WHAT THIS TASK INVOLVES — Return the line containing "Instruction: Click the" together with every later line up to the end of the records, exactly and with no pictures; return nothing else.

MATERIAL SHOWN —
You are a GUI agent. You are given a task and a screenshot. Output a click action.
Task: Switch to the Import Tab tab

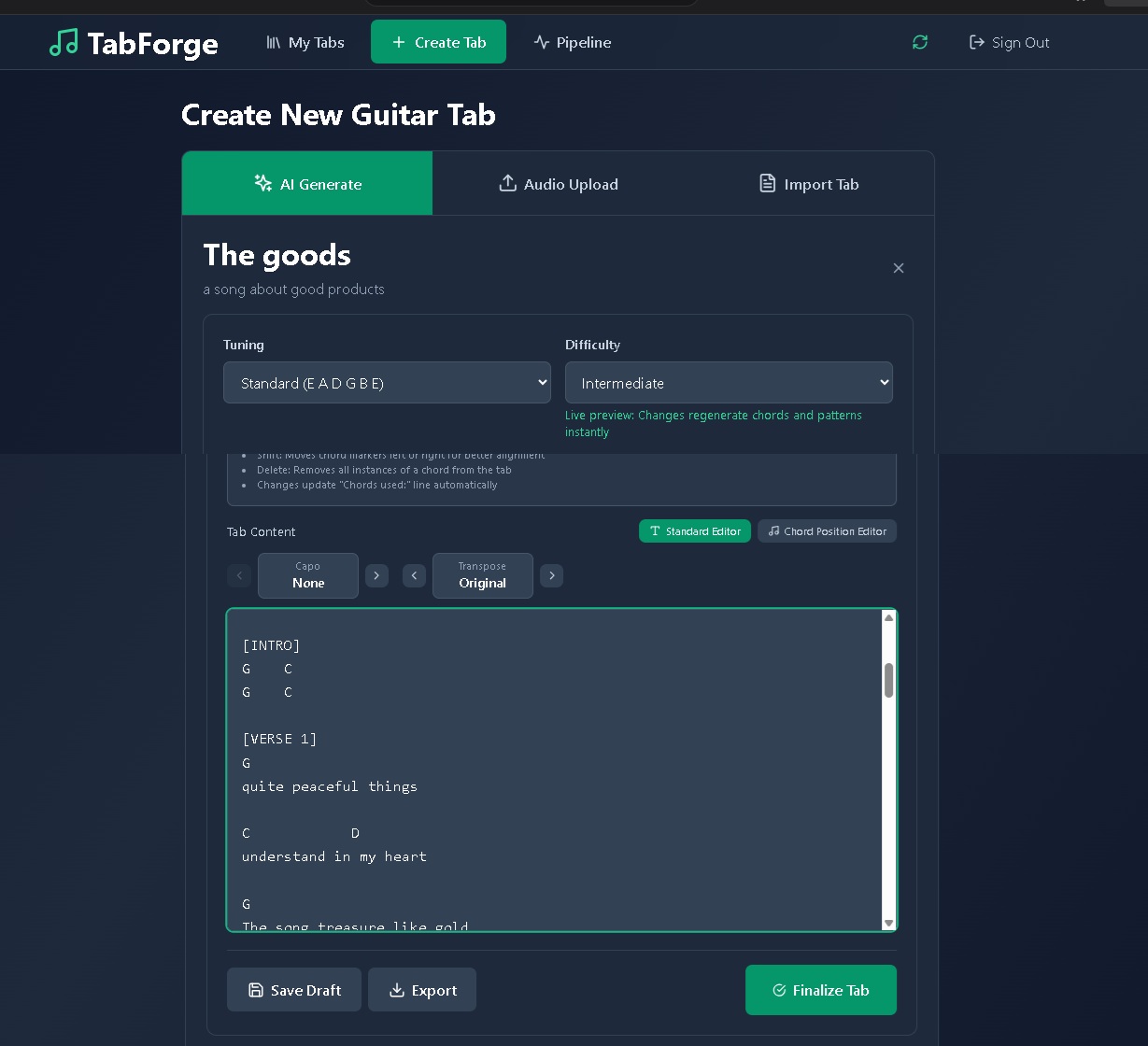pos(807,183)
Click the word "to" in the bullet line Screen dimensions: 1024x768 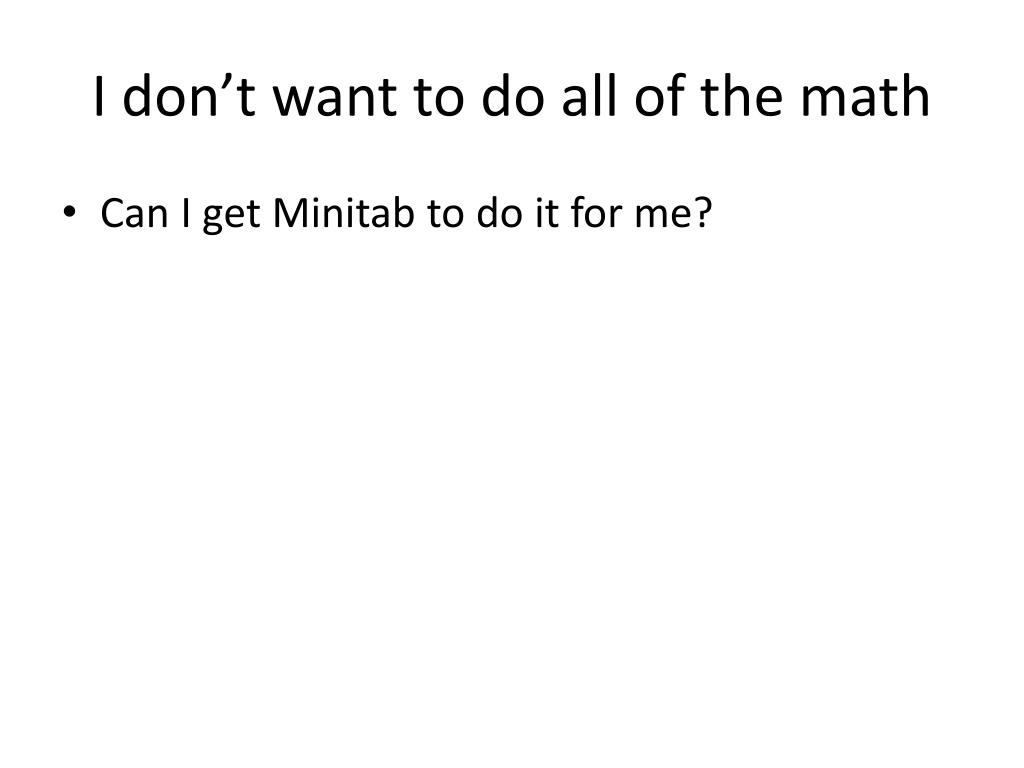click(x=445, y=214)
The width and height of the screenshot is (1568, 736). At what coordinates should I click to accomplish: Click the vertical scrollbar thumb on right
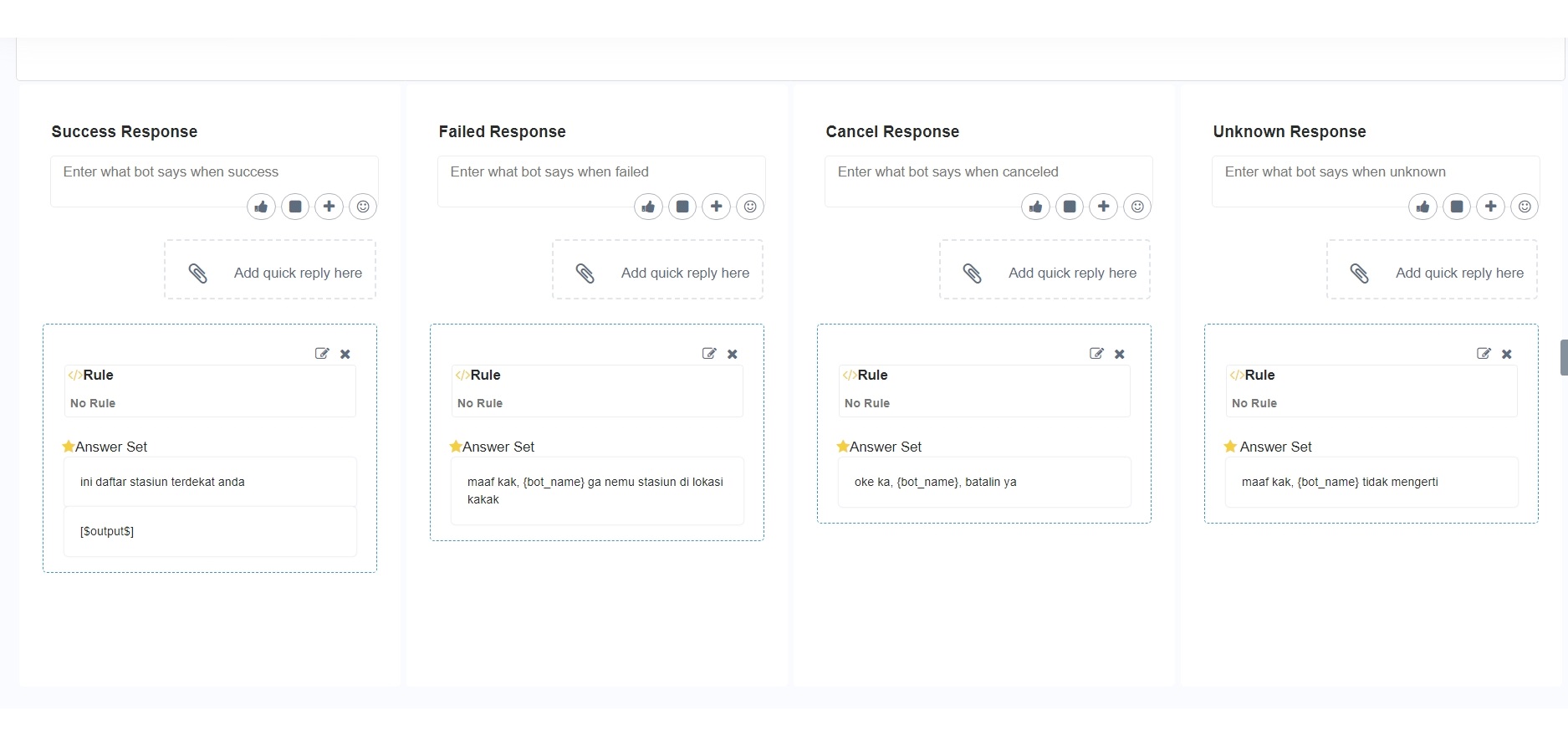pos(1563,357)
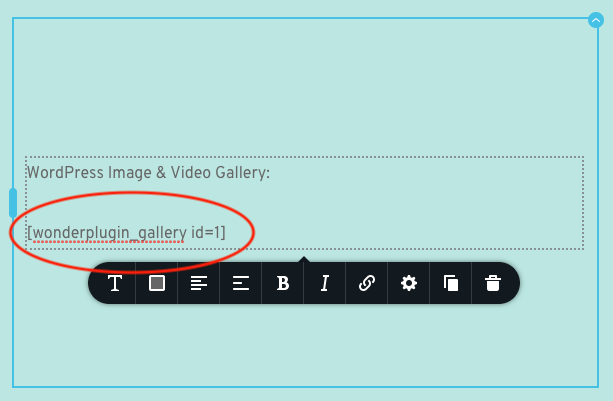Place cursor in the wonderplugin_gallery shortcode text
Screen dimensions: 613x401
click(x=126, y=233)
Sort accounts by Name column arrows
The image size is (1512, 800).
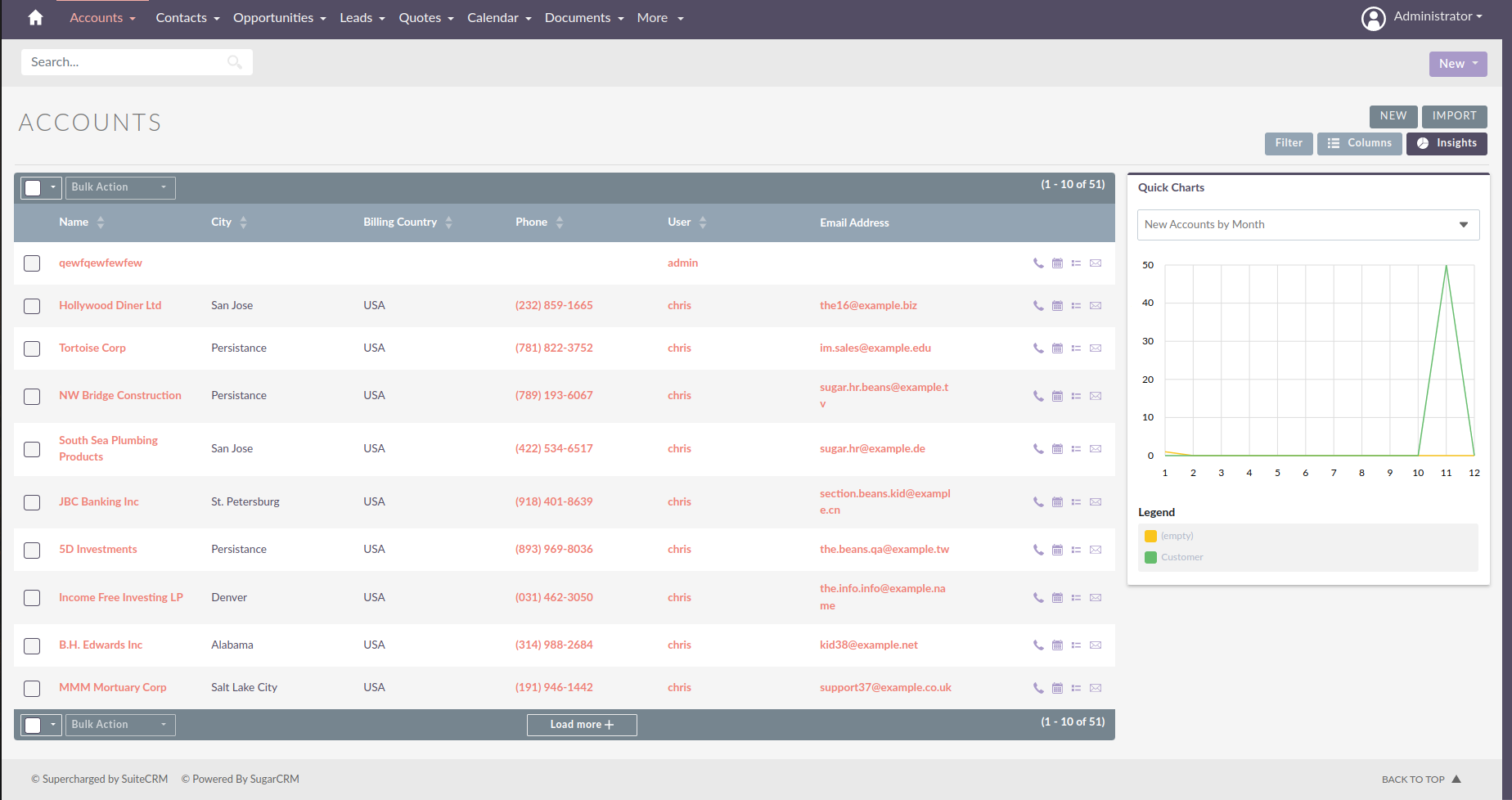[101, 222]
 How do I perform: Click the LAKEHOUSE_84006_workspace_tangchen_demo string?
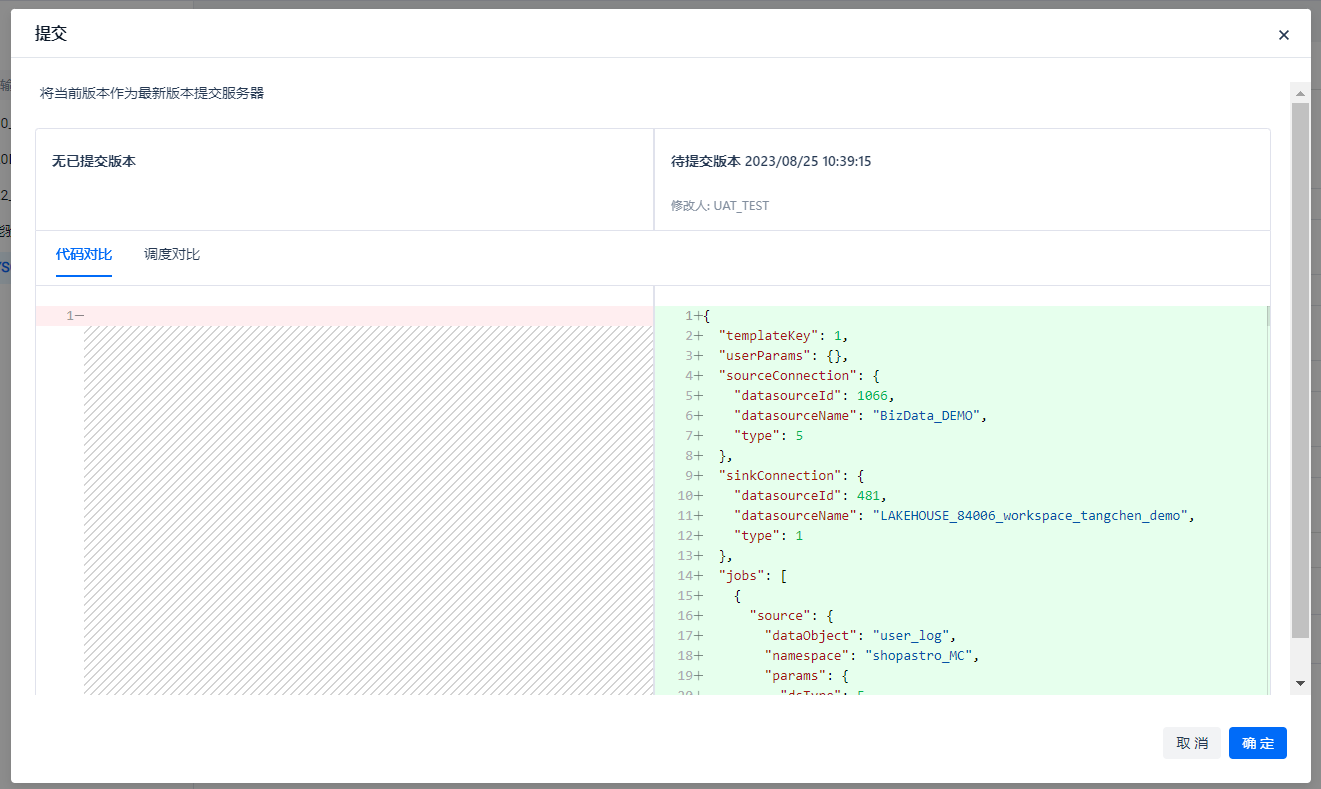(x=1033, y=516)
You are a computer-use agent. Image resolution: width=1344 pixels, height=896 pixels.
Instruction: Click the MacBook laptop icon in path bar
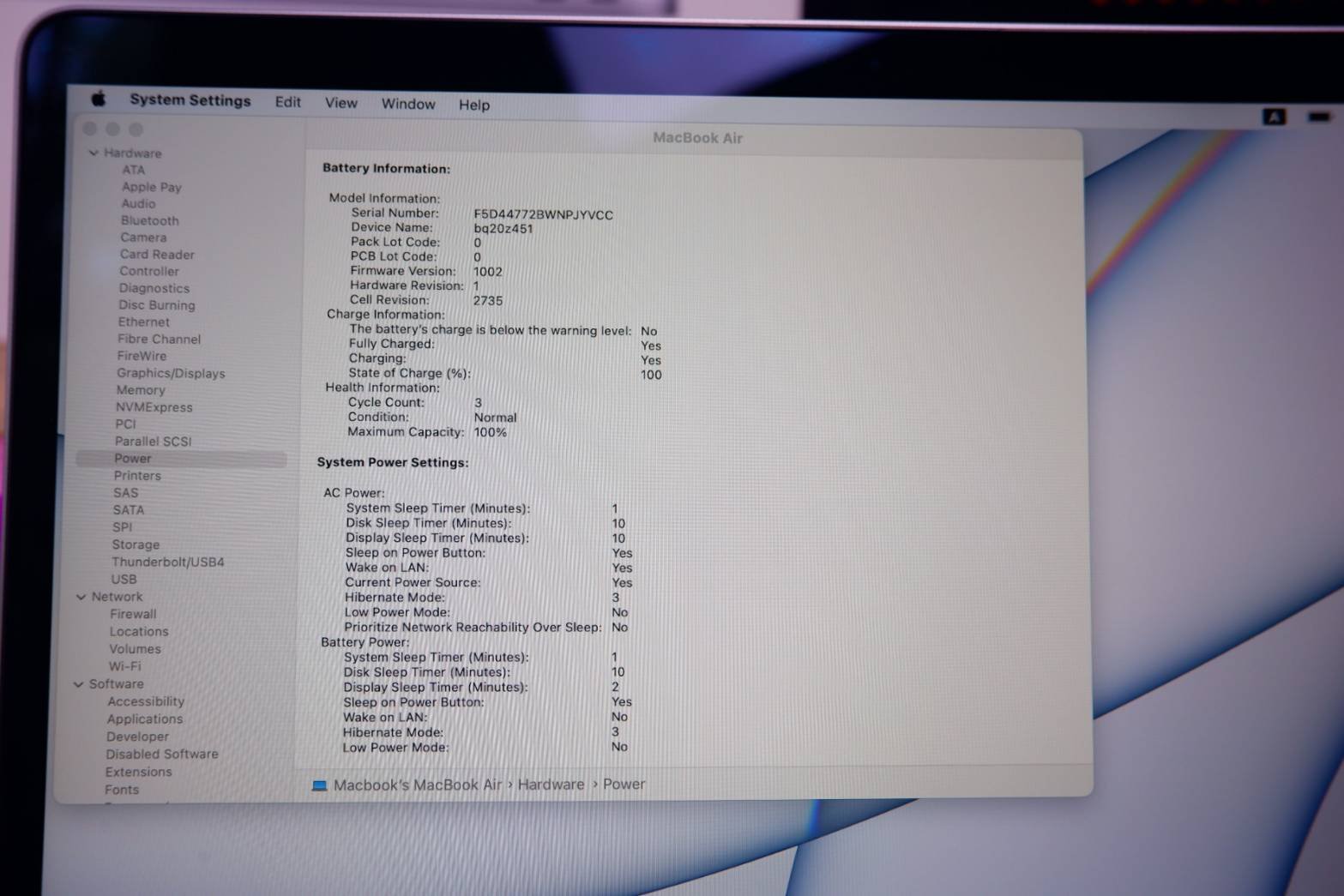(320, 785)
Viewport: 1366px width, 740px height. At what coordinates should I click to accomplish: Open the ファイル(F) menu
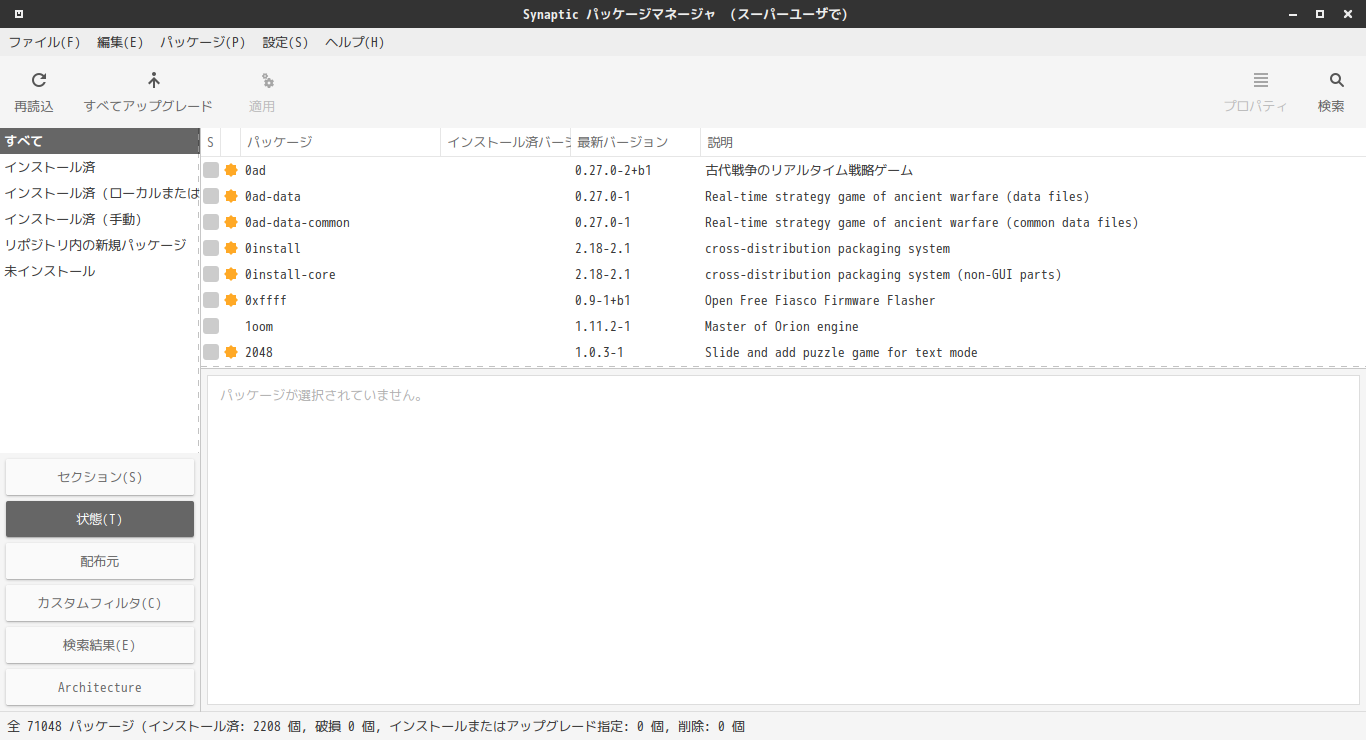click(45, 42)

REPLY —
Instruction: Click the MacBook laptop icon in path bar
(320, 785)
Viewport: 1366px width, 740px height. At what coordinates should I click to accomplish: Open the ファイル(F) menu
click(45, 42)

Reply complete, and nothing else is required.